Re: [MLS] hardening MLS against bad randomness

Hey Richard,

> I'm inclined to say that this is not a matter for the MLS spec.

> So I definitely would rather go for the general fix.

I'm not sure I understood you. Could you clarify? Are you leaning towards
putting the general fix in the protocol RFC or rather leave it out? Or something
else?

As for not being in spec. My take is a bit different. In principle at least, I
like the idea of designing crypto/security tools to withstand bad randomness
when possible (at a reasonable cost). Two examples of modern designs which I
believe take a similar view are EdDSA (i.e. Ed25519 & Ed448) and AES-GCM-SIV
(and other nonce reuse/misuse resistant AEADs). They all include mechanisms to
reduce the impact of bad randomness. I think similar defenses could be in scope
for MLS too.

Could you elaborate why you lean towards this not being a matter for the MLS spec?

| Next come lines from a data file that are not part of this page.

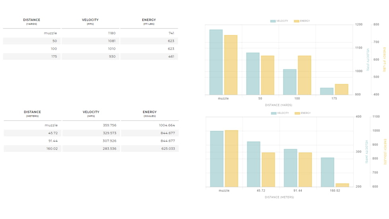Click the muzzle velocity bar in the meters chart
Screen dimensions: 389x219
coord(217,159)
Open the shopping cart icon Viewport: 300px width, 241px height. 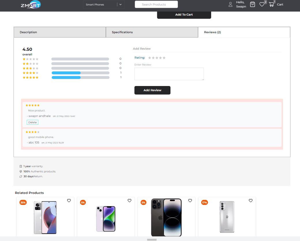coord(271,4)
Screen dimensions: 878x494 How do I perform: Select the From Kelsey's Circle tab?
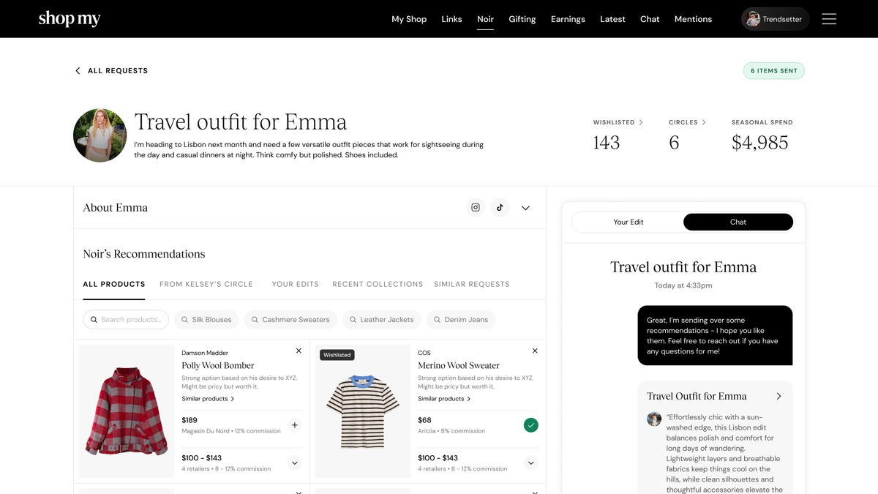[x=206, y=284]
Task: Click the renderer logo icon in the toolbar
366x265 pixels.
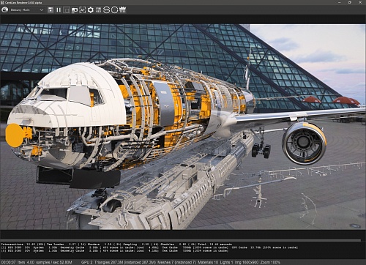Action: [x=5, y=10]
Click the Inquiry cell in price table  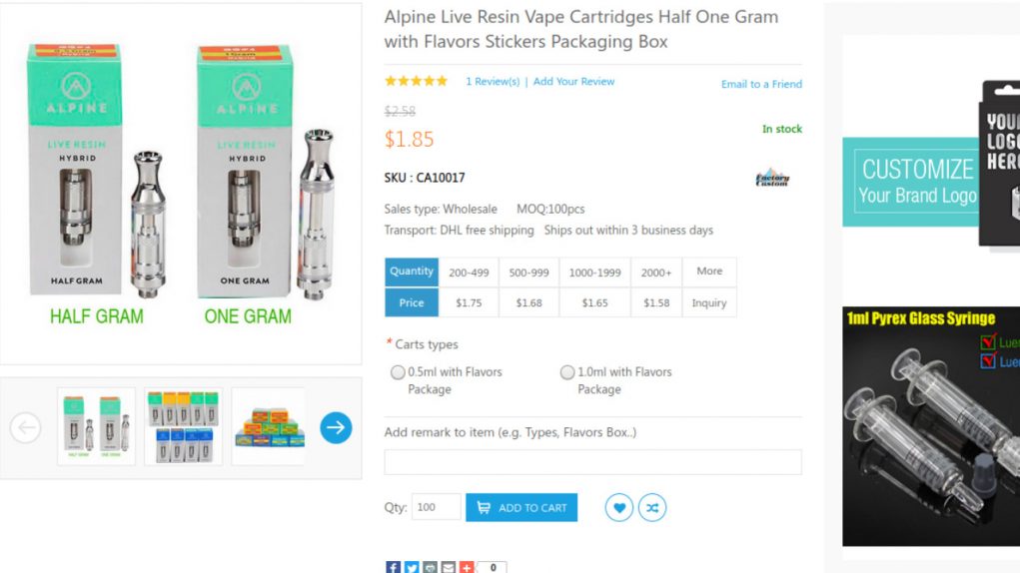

In the mean time, continuing with the EdDSA / AES-GCM-SIV analogies, the general
fix is philosophically closer to the EdDSA's approach. Functionality doesn't
depend on actually implementing the defense. (The verifier of an EdDSA signature
would still accept signatures if R where chosen differently than specified in
the spec. Similarly, a Commit msg receiver in MLS wouldn't know if the sender is
using an entropy pool.) None-the-less the EdDSA designers felt it a good idea to
design their scheme with such a defense in place.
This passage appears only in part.